─── Texte à lire
Passe que des pamphlétaires s’amusent à jongler avec ces slogans simplificateurs. Mais de telles affirmations sous la plume des ministres consterneront plus d’un enseignant. Car, à vrai dire, que signifie « mettre l’élève au centre » sinon que c’est l’élève qui doit apprendre, même si c’est le maître qui enseigne ? S’il est capital de donner aux élèves la possibilité de faire état de leurs connaissances et de leurs représentations, c’est pour leur permettre de les faire évoluer et d’en acquérir de nouvelles. Qui a sérieusement prétendu que le savoir de l’élève devait se substituer à celui du professeur ?

Les « idées simples » qui accréditent l’idée selon laquelle « l’école nouvelle » opposerait l’esprit critique à l’autorité ne peuvent mener qu’à l’impasse. Ce simplisme conforte en effet ceux qui, croyant devoir choisir entre les deux, attribuent aux uns le savoir, aux autres l’ignorance, et qui entérinent ainsi les situations d’échec scolaire.

Enfin, les accusations de capitulation devant l’effort et devant les impératifs de l’apprentissage ne peuvent qu’être ressenties comme injurieuses par tous les enseignants pour qui la prise en compte de tous les élèves tels qu’ils sont est une nécessité si l’on veut que ces derniers apprennent vraiment.

La loi d’orientation en question

Le quotidien des collèges et des lycées est un démenti à ces étranges affirmations selon lesquelles la pédagogie « nouvelle » aurait trahi les valeurs républicaines et ne penserait qu’à détruire l’enseignement en ruinant « les lettres » et « les mathématiques ». Les établissements expérimentaux, que certains considèrent comme les pires exemples du laxisme post-soixante-huitard, sont souvent au contraire des lieux de forte exigence intellectuelle malgré le fait qu’ils accueillent des jeunes en rupture scolaire. Dans nombre d’établissements sensibles, des équipes réussissent à mettre en place des dynamiques d’apprentissage souvent exemplaires. On aurait aimé que le ministre le rappelle ! Comme on aurait aimé qu’il évoque en termes plus positifs toute la richesse du travail effectué à travers des dispositifs nouveaux comme les « travaux personnels encadrés » en lycée ou les « itinéraires de découverte » en collège. Mais le ministre laisse penser qu’au lieu d’innover il suffirait de décréter les vertus de l’autorité et du travail afin de résoudre une crise qu’il croit pouvoir régler en lui trouvant un bouc émissaire !

Enfin, la partie la plus importante de la loi d’orientation de 1989 concernait la définition des missions de l’école ; elle invitait chaque enseignant à s’insérer dans un établissement et dans une équipe de telle sorte que le travail dans sa « matière » prenne sens par rapport à la complexité du savoir aussi bien que par rapport à la prise en compte de l’élève dans la réalité de ses appartenances, des voies de son accession à l’autonomie et de son devenir. Il est clair que le recentrage « sur le savoir » tend à ramener les enseignants à l’intérieur des limites étroites des contenus disciplinaires, ravalant le travail d’équipe, les tentatives de décloisonnement et la pédagogie au rang d’épiphénomènes aussi peu importants que les élèves eux-mêmes.
──────
─── Données fournies
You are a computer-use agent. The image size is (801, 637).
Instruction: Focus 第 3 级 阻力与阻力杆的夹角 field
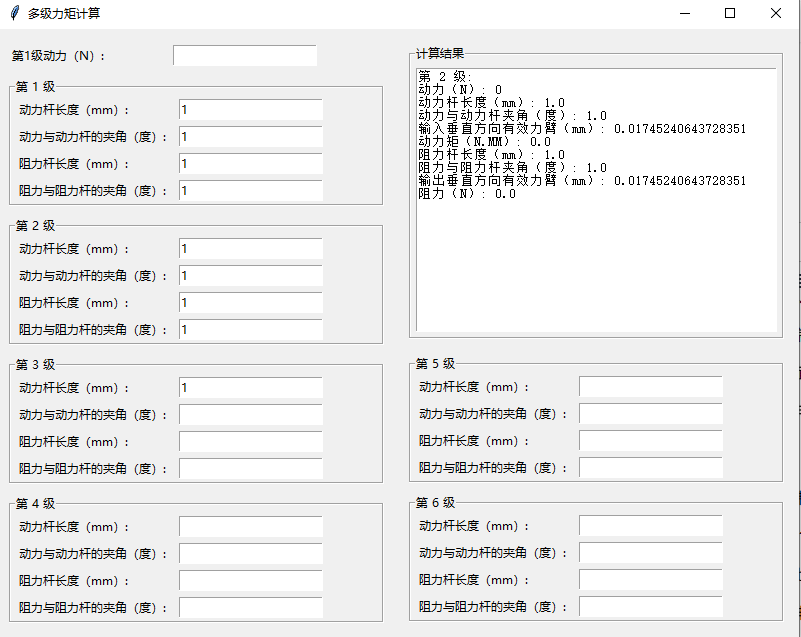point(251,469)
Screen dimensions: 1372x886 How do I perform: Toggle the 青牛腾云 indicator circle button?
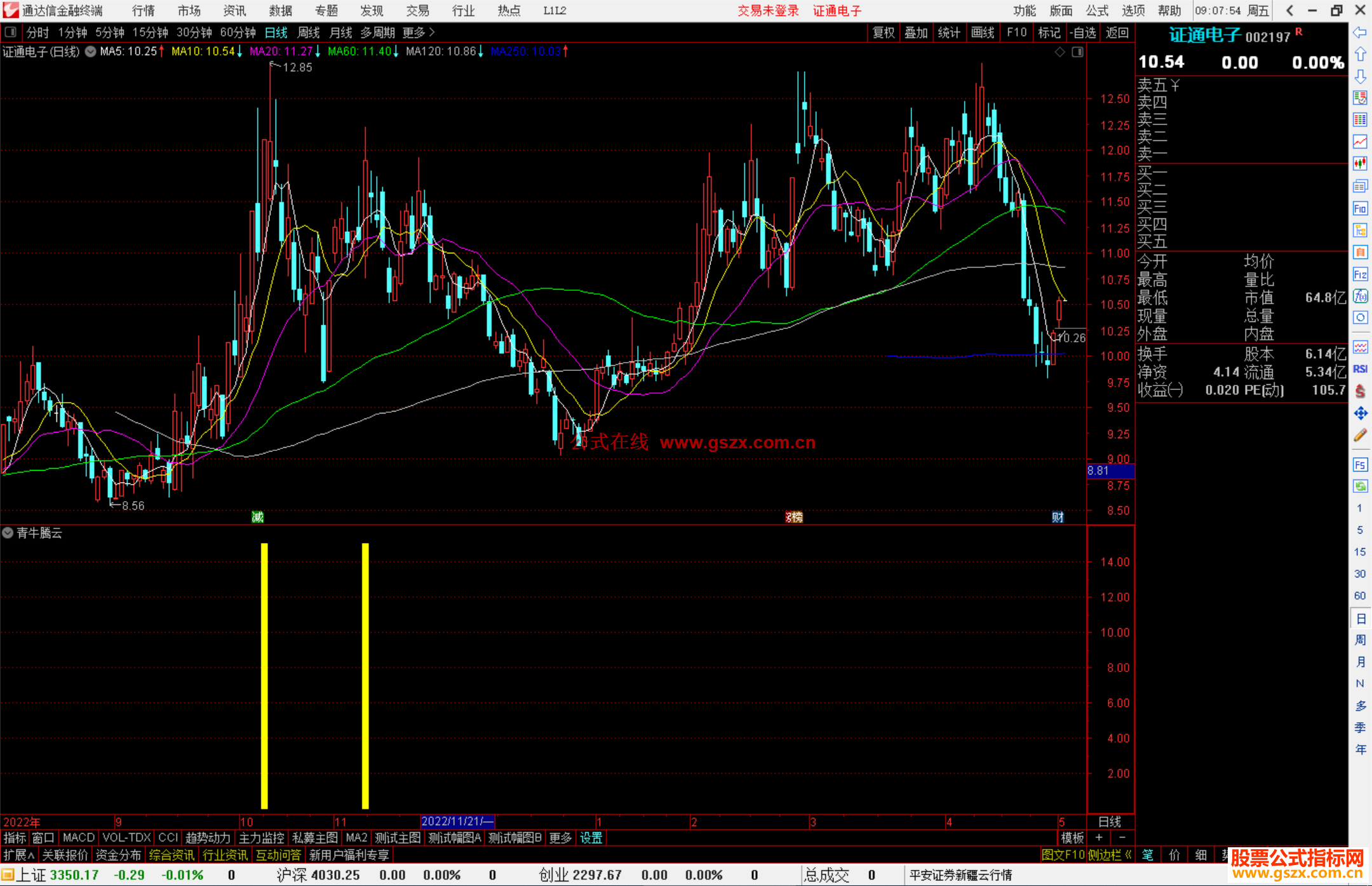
──────
* _Consigne écrite 1_
D'après le texte à lire, quels dispositifs nouveaux on aurait aimé que le ministre évoque en termes plus positifs ?
* _Consigne écrite 2_
Indiquez si chacune des affirmations suivantes concorde avec le texte à lire, en citant à l'appui les mots décisifs du texte.
(a) Les établissements expérimentaux sont souvent des lieux de forte exigence intellectuelle.
(b) Le texte soutient que le savoir de l'élève doit remplacer celui du professeur.
(c) Le ministre invite à innover plutôt qu'à décréter les vertus de l'autorité.
* _Consigne écrite 3_
Recopiez, s'il vous plaît, le passage du texte à lire qui commence aux mots « Passe que des » et s'arrête après les mots « du professeur ? ».

* _Corrigé 1_
Les « travaux personnels encadrés » en lycée et les « itinéraires de découverte » en collège.

* _Corrigé 2_
(a) Oui : « sont souvent au contraire des lieux de forte exigence intellectuelle ».
(b) Non : « Qui a sérieusement prétendu que le savoir de l’élève devait se substituer à celui du professeur ? »
(c) Non : « le ministre laisse penser qu’au lieu d’innover il suffirait de décréter les vertus de l’autorité et du travail ».

* _Corrigé 3_
Passe que des pamphlétaires s’amusent à jongler avec ces slogans simplificateurs. Mais de telles affirmations sous la plume des ministres consterneront plus d’un enseignant. Car, à vrai dire, que signifie « mettre l’élève au centre » sinon que c’est l’élève qui doit apprendre, même si c’est le maître qui enseigne ? S’il est capital de donner aux élèves la possibilité de faire état de leurs connaissances et de leurs représentations, c’est pour leur permettre de les faire évoluer et d’en acquérir de nouvelles. Qui a sérieusement prétendu que le savoir de l’élève devait se substituer à celui du professeur ?